Pixel coordinate grounding data
[Start of Attachment]

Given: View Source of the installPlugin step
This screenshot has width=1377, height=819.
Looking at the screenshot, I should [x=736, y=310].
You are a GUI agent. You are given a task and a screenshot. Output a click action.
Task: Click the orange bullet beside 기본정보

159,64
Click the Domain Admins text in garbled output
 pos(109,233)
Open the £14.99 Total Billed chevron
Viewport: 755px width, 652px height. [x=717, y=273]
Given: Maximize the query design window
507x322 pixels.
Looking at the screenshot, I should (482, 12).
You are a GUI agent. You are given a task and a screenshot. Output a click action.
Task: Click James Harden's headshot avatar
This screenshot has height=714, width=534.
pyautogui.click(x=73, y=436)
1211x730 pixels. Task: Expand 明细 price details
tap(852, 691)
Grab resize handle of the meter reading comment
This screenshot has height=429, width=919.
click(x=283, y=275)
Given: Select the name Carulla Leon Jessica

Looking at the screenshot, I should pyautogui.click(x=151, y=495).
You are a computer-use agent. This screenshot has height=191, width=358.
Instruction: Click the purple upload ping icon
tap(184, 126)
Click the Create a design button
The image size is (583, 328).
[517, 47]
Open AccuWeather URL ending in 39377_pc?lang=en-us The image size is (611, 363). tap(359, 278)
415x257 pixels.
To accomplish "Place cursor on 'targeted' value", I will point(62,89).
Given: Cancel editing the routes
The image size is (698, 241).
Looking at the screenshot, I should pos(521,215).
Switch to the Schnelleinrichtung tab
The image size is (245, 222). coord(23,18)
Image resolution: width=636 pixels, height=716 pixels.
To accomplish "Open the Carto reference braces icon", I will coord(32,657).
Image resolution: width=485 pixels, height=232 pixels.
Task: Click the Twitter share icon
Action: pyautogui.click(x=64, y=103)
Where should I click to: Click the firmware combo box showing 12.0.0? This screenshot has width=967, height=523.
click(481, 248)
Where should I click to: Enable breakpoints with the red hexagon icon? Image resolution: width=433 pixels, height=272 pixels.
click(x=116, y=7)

[End of Attachment]

## [Try it]
Once you have read the records, repeat them all exactly.

## [Task solution]
Given: View Source of the installPlugin step
This screenshot has width=1377, height=819.
Looking at the screenshot, I should [x=736, y=310].
You are a GUI agent. You are given a task and a screenshot. Output a click action.
Task: Click the orange bullet beside 기본정보

159,64
Click the Domain Admins text in garbled output
 pos(109,233)
Open the £14.99 Total Billed chevron
Viewport: 755px width, 652px height. [x=717, y=273]
Given: Maximize the query design window
507x322 pixels.
Looking at the screenshot, I should (482, 12).
You are a GUI agent. You are given a task and a screenshot. Output a click action.
Task: Click James Harden's headshot avatar
This screenshot has height=714, width=534.
pyautogui.click(x=73, y=436)
1211x730 pixels. Task: Expand 明细 price details
tap(852, 691)
Grab resize handle of the meter reading comment
This screenshot has height=429, width=919.
click(x=283, y=275)
Given: Select the name Carulla Leon Jessica

Looking at the screenshot, I should pyautogui.click(x=151, y=495).
You are a computer-use agent. This screenshot has height=191, width=358.
Instruction: Click the purple upload ping icon
tap(184, 126)
Click the Create a design button
The image size is (583, 328).
[517, 47]
Open AccuWeather URL ending in 39377_pc?lang=en-us The image size is (611, 363). tap(359, 278)
415x257 pixels.
To accomplish "Place cursor on 'targeted' value", I will point(62,89).
Given: Cancel editing the routes
The image size is (698, 241).
Looking at the screenshot, I should pos(521,215).
Switch to the Schnelleinrichtung tab
The image size is (245, 222). coord(23,18)
Image resolution: width=636 pixels, height=716 pixels.
To accomplish "Open the Carto reference braces icon", I will coord(32,657).
Image resolution: width=485 pixels, height=232 pixels.
Task: Click the Twitter share icon
Action: pyautogui.click(x=64, y=103)
Where should I click to: Click the firmware combo box showing 12.0.0? This screenshot has width=967, height=523.
click(481, 248)
Where should I click to: Enable breakpoints with the red hexagon icon? Image resolution: width=433 pixels, height=272 pixels.
click(x=116, y=7)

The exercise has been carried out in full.